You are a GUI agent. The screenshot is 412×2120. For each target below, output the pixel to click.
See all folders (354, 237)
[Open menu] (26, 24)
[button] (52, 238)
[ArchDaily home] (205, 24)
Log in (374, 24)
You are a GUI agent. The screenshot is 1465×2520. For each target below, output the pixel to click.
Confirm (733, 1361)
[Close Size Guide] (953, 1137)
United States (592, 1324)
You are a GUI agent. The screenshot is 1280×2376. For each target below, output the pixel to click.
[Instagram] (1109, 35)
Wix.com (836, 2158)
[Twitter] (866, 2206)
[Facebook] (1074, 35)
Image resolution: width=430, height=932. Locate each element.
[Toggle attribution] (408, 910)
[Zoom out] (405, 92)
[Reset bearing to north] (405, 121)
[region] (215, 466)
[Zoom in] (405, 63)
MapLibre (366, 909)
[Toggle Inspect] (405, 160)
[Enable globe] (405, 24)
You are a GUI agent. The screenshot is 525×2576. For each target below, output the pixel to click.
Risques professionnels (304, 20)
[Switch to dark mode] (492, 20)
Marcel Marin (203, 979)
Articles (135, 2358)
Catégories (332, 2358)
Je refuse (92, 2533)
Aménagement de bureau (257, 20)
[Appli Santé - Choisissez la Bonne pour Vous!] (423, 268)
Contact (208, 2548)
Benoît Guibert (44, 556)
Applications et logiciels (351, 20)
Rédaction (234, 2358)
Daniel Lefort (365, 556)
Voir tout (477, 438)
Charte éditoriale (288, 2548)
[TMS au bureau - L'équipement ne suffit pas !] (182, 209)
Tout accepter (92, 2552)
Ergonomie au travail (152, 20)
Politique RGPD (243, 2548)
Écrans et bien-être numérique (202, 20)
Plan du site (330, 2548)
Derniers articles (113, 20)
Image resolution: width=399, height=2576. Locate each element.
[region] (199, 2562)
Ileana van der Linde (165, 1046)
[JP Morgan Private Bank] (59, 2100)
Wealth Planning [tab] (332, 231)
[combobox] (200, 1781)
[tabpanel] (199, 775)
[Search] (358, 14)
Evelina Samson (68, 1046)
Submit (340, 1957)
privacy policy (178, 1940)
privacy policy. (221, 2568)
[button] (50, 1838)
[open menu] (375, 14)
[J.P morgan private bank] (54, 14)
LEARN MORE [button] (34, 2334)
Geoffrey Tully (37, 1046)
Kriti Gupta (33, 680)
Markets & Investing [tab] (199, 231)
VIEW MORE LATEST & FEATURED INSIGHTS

※ ※ ※

• [What needs to be done]
Copy out the material in full, exactly as it reads.

• [Solution to this task]
You are a GUI agent. The screenshot is 412×2120. For each target below, output the pixel to click.
See all folders (354, 237)
[Open menu] (26, 24)
[button] (52, 238)
[ArchDaily home] (205, 24)
Log in (374, 24)
You are a GUI agent. The screenshot is 1465×2520. For each target below, output the pixel to click.
Confirm (733, 1361)
[Close Size Guide] (953, 1137)
United States (592, 1324)
You are a GUI agent. The screenshot is 1280×2376. For each target below, output the pixel to click.
[Instagram] (1109, 35)
Wix.com (836, 2158)
[Twitter] (866, 2206)
[Facebook] (1074, 35)
Image resolution: width=430, height=932. Locate each element.
[Toggle attribution] (408, 910)
[Zoom out] (405, 92)
[Reset bearing to north] (405, 121)
[region] (215, 466)
[Zoom in] (405, 63)
MapLibre (366, 909)
[Toggle Inspect] (405, 160)
[Enable globe] (405, 24)
You are a GUI agent. The screenshot is 525×2576. For each target below, output the pixel to click.
Risques professionnels (304, 20)
[Switch to dark mode] (492, 20)
Marcel Marin (203, 979)
Articles (135, 2358)
Catégories (332, 2358)
Je refuse (92, 2533)
Aménagement de bureau (257, 20)
[Appli Santé - Choisissez la Bonne pour Vous!] (423, 268)
Contact (208, 2548)
Benoît Guibert (44, 556)
Applications et logiciels (351, 20)
Rédaction (234, 2358)
Daniel Lefort (365, 556)
Voir tout (477, 438)
Charte éditoriale (288, 2548)
[TMS au bureau - L'équipement ne suffit pas !] (182, 209)
Tout accepter (92, 2552)
Ergonomie au travail (152, 20)
Politique RGPD (243, 2548)
Écrans et bien-être numérique (202, 20)
Plan du site (330, 2548)
Derniers articles (113, 20)
Image resolution: width=399, height=2576. Locate each element.
[region] (199, 2562)
Ileana van der Linde (165, 1046)
[JP Morgan Private Bank] (59, 2100)
Wealth Planning [tab] (332, 231)
[combobox] (200, 1781)
[tabpanel] (199, 775)
[Search] (358, 14)
Evelina Samson (68, 1046)
Submit (340, 1957)
privacy policy (178, 1940)
privacy policy. (221, 2568)
[button] (50, 1838)
[open menu] (375, 14)
[J.P morgan private bank] (54, 14)
LEARN MORE [button] (34, 2334)
Geoffrey Tully (37, 1046)
Kriti Gupta (33, 680)
Markets & Investing [tab] (199, 231)
VIEW MORE LATEST & FEATURED INSIGHTS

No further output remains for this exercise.